Ha pasado más de un siglo desde que Unamuno escribió sobre la crisis del patriotismo español. ¿Hay alguna fórmula para que España descubra su valor como nación, afronte su pasado sin complejos y encare el porvenir con un proyecto a la altura de los tiempos? Creo que es posible, ejerciendo la memoria histórica, pero sin lastres ideológicos. Una memoria histórica que nos ayude a recordar nuestro genio y creatividad. España creó la novela moderna (Fernando de Rojas, Cervantes), renovó el teatro con obras de inmenso calado estético y espiritual, hizo grandes aportaciones en pedagogía y filosofía moral (Luis Vives), teología y metafísica (Francisco Suárez), derecho internacional y economía (Francisco de Vitoria), arquitectura (Juan de Herrera), pintura (Velázquez, Goya). Su talento inspiró un Siglo de Oro y una Edad de Plata. El siglo XX le debe un puñado de nombres esenciales: García Lorca, Picasso, Buñuel, Ortega y Gasset, Américo Castro, Manuel de Falla, Severo Ochoa.
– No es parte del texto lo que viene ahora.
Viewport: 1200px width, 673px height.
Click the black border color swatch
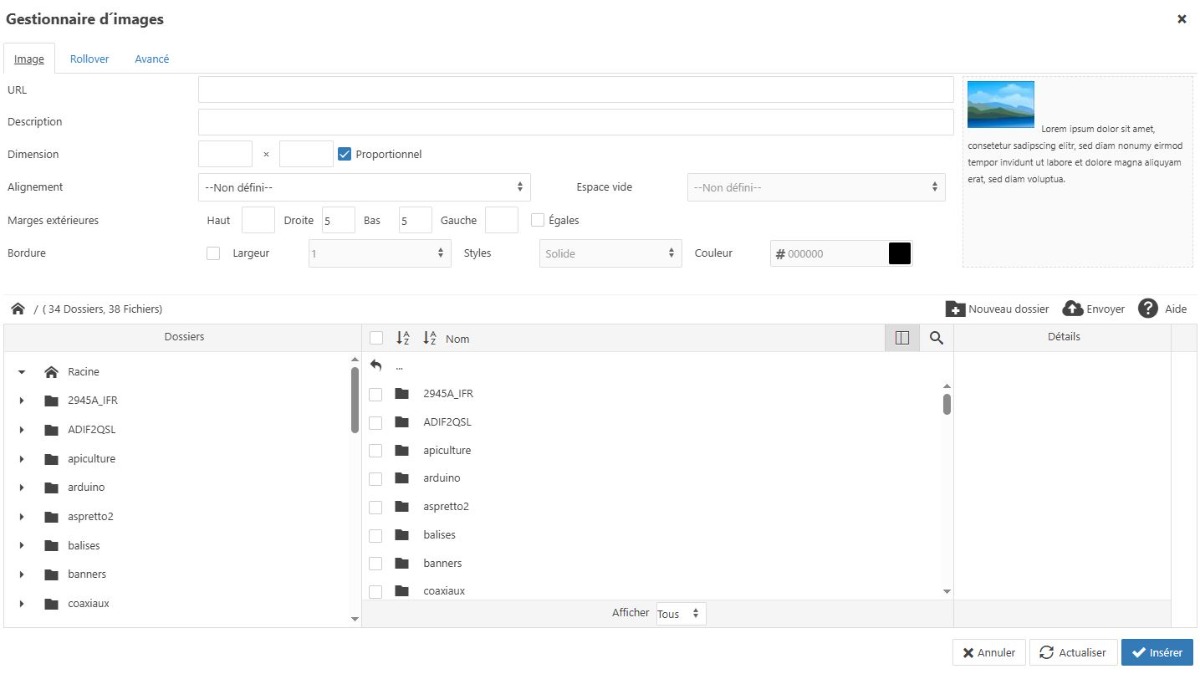[x=900, y=254]
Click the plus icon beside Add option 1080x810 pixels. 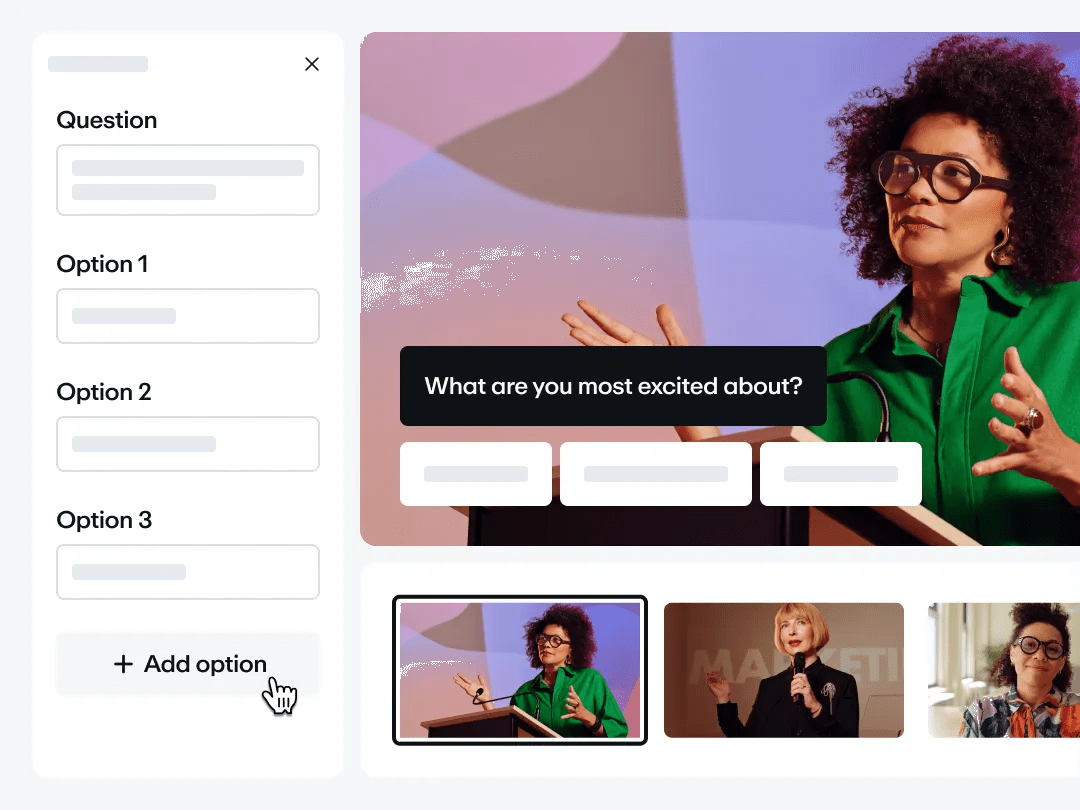tap(123, 663)
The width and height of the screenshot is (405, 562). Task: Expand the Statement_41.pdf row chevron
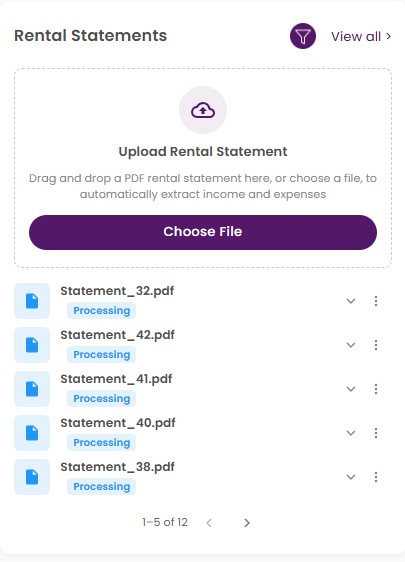pyautogui.click(x=351, y=389)
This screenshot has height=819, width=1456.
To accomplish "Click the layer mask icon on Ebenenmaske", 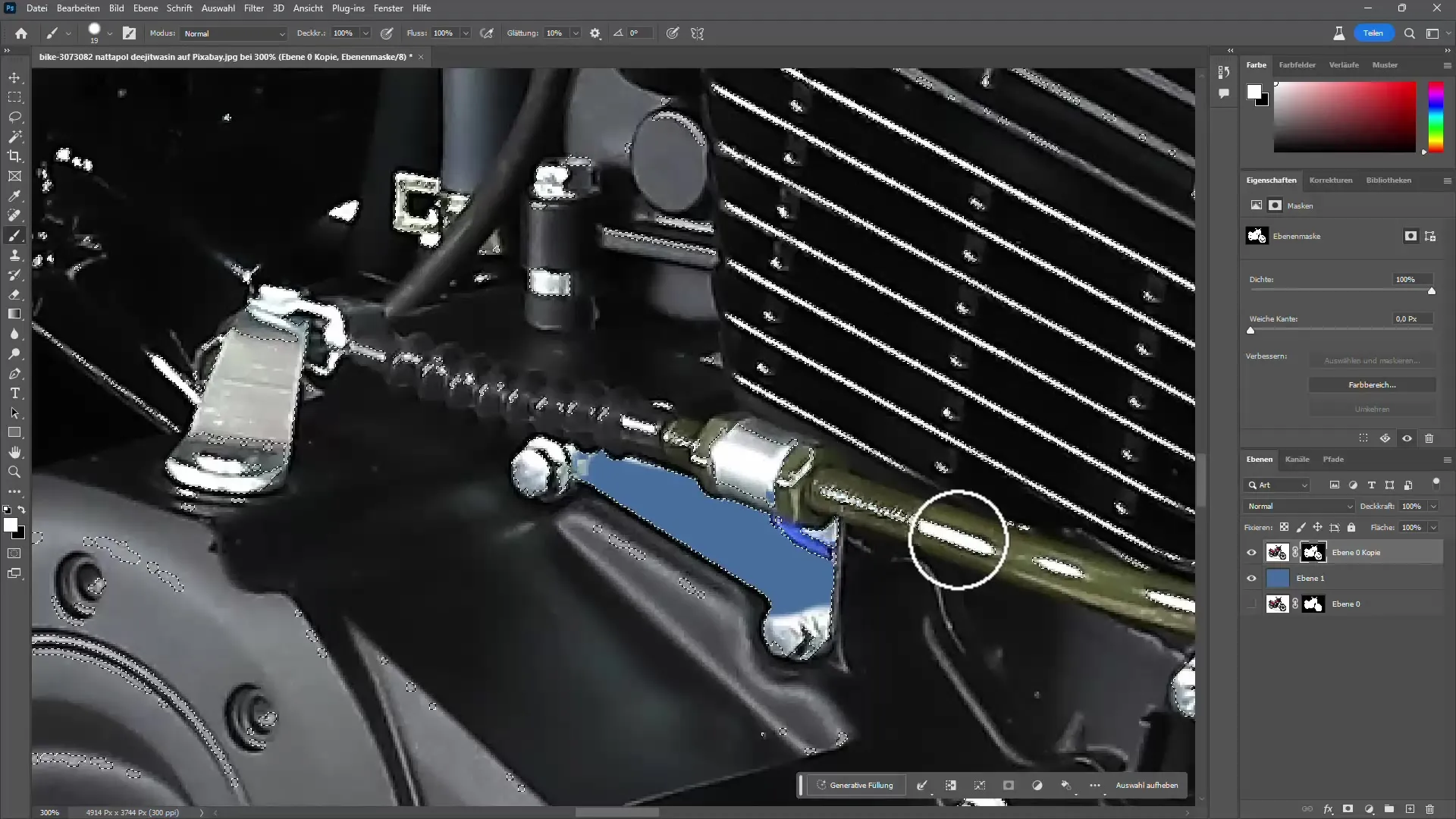I will [x=1410, y=236].
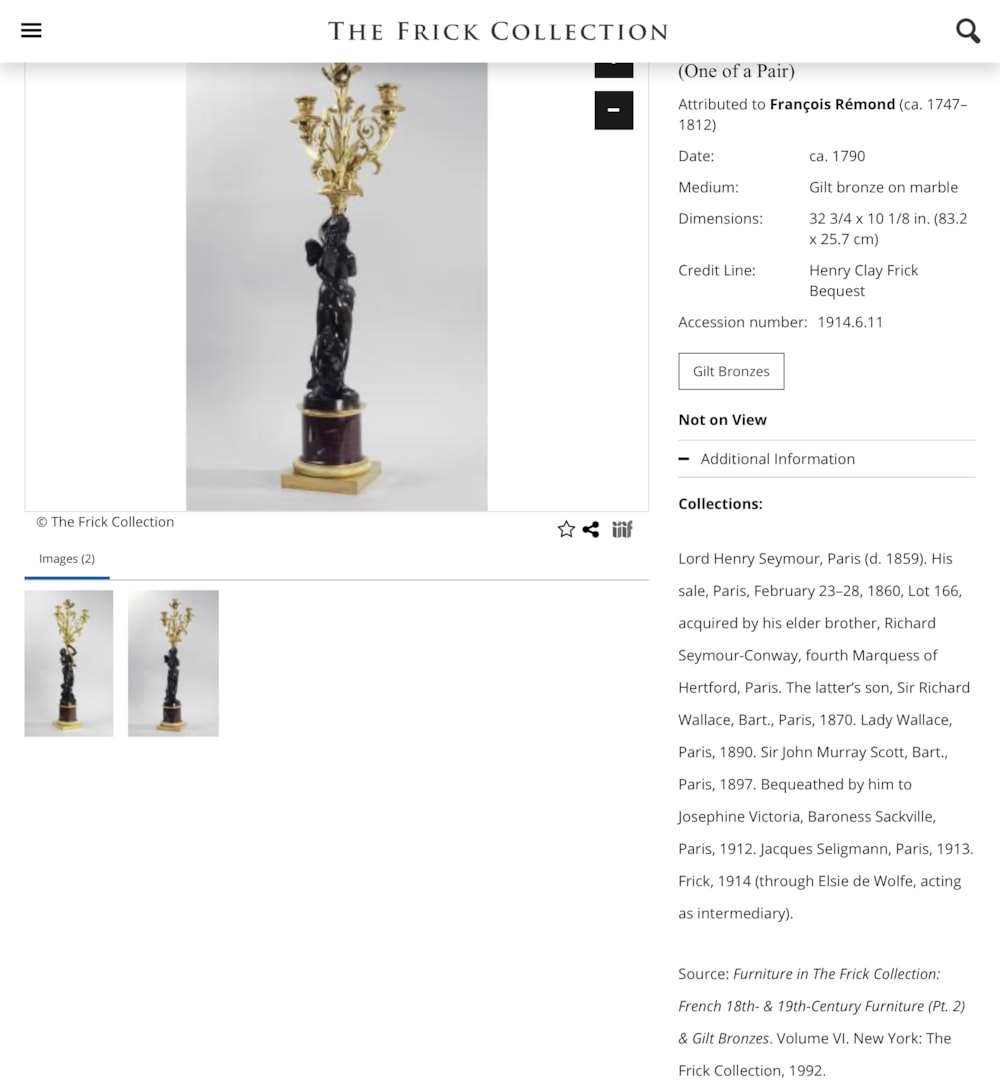Go to The Frick Collection home logo

(498, 31)
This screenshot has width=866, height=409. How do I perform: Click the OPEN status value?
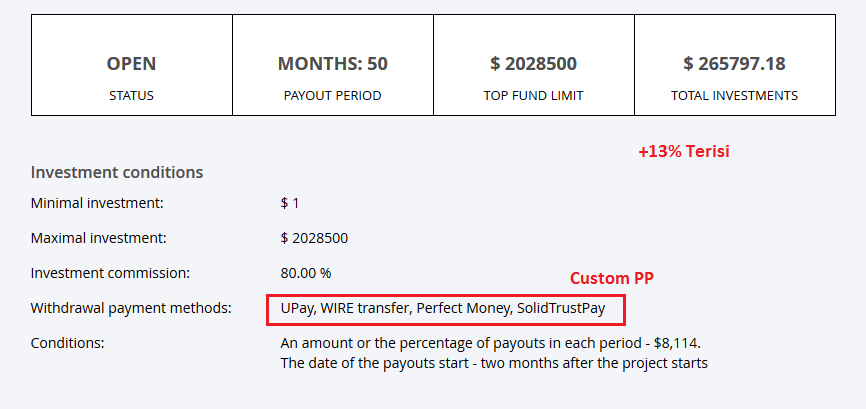coord(131,64)
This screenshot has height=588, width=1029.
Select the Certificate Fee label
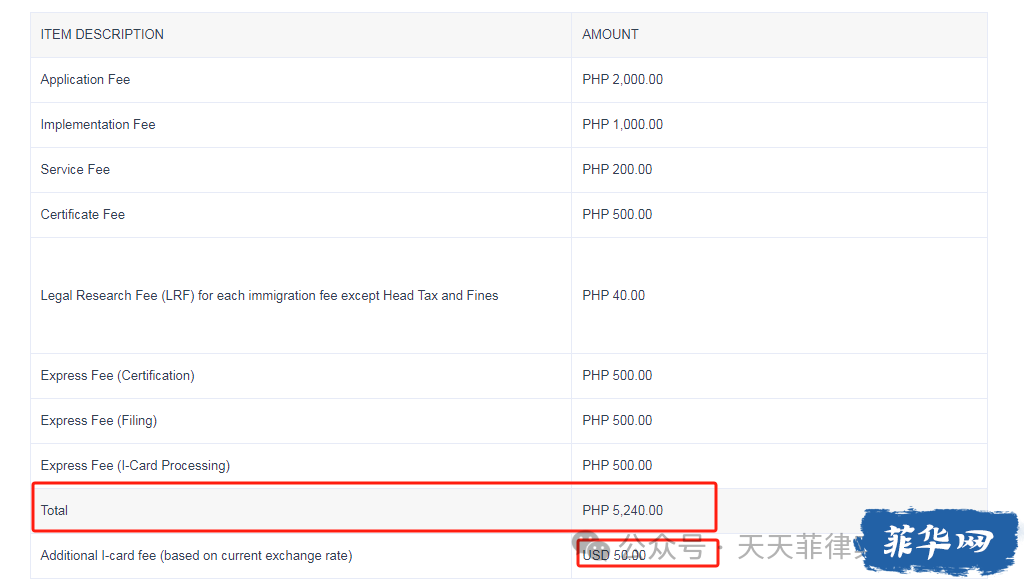83,214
La patriotería altisonante de banderas y campanarios sólo nos aleja de nosotros mismos. El latido más profundo de España está en sus poetas. Miguel Hernández nos dejó unos versos que son una lección de amor filial y que nunca deberíamos olvidar: “España, piedra estoica que se abrió en dos pedazos / de dolor y de piedra profunda para darme: / no me separarán de tus altas entrañas, / madre. / Antes de morir por ti, pido una cosa: / que la mujer y el hijo que tengo, cuando pasen, / vayan hasta el rincón que habite de tu vientre, / madre” (Madre España, El hombre acecha, 1939).